--- Required action ---
The lines to reproduce run from the one containing "You are a computer-use agent. Screen" through the end of the records below. Reproduce them exactly and add nothing.

--- Supplied data ---
-------
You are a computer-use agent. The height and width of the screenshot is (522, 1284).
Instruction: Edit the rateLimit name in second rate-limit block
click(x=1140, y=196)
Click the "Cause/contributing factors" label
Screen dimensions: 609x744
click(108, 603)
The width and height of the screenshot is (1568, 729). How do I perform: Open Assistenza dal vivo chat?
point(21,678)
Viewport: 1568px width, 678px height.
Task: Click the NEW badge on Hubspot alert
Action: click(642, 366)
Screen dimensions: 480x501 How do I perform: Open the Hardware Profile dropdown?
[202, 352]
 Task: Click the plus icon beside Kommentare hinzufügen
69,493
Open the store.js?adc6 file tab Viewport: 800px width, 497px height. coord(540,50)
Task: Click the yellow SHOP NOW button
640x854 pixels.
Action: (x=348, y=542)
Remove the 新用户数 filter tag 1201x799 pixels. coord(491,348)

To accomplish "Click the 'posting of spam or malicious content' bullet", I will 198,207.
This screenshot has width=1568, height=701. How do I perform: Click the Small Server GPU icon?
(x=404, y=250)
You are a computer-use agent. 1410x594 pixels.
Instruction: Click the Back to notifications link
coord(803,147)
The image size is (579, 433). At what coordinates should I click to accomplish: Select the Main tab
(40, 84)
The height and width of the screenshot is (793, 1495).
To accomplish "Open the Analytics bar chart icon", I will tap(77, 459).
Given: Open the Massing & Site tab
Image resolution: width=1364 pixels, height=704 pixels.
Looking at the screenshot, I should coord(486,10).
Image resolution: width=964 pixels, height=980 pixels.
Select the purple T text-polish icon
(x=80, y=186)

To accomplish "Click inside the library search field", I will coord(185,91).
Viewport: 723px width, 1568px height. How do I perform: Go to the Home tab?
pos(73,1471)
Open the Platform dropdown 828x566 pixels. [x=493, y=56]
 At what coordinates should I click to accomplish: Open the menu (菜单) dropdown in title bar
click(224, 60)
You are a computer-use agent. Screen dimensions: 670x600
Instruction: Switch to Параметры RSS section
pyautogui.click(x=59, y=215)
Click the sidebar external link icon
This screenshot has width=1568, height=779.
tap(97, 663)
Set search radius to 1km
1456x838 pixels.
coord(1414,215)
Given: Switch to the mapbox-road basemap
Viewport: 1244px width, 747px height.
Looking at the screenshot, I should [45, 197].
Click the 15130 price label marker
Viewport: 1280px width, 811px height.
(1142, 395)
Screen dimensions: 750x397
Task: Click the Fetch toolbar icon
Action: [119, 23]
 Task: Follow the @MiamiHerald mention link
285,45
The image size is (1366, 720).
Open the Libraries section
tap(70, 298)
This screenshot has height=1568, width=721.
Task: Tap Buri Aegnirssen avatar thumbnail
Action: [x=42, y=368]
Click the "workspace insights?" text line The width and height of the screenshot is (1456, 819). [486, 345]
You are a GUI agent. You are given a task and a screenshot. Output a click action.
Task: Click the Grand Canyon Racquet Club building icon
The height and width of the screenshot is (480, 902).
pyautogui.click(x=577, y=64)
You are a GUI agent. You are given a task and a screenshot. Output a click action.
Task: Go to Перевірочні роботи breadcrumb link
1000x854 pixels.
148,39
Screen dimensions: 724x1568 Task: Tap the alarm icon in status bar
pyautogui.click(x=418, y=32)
-------
--- Solution for this task ---
You are a computer-use agent. Screen dimensions: 670x600
Instruction: Switch to Параметры RSS section
pyautogui.click(x=59, y=215)
Click the sidebar external link icon
This screenshot has width=1568, height=779.
tap(97, 663)
Set search radius to 1km
1456x838 pixels.
coord(1414,215)
Given: Switch to the mapbox-road basemap
Viewport: 1244px width, 747px height.
Looking at the screenshot, I should [45, 197].
Click the 15130 price label marker
Viewport: 1280px width, 811px height.
(1142, 395)
Screen dimensions: 750x397
Task: Click the Fetch toolbar icon
Action: [119, 23]
 Task: Follow the @MiamiHerald mention link
285,45
The image size is (1366, 720).
Open the Libraries section
tap(70, 298)
This screenshot has height=1568, width=721.
Task: Tap Buri Aegnirssen avatar thumbnail
Action: [x=42, y=368]
Click the "workspace insights?" text line The width and height of the screenshot is (1456, 819). [486, 345]
You are a GUI agent. You are given a task and a screenshot. Output a click action.
Task: Click the Grand Canyon Racquet Club building icon
The height and width of the screenshot is (480, 902).
pyautogui.click(x=577, y=64)
You are a GUI agent. You are given a task and a screenshot. Output a click action.
Task: Go to Перевірочні роботи breadcrumb link
1000x854 pixels.
148,39
Screen dimensions: 724x1568 Task: Tap the alarm icon in status bar
pyautogui.click(x=418, y=32)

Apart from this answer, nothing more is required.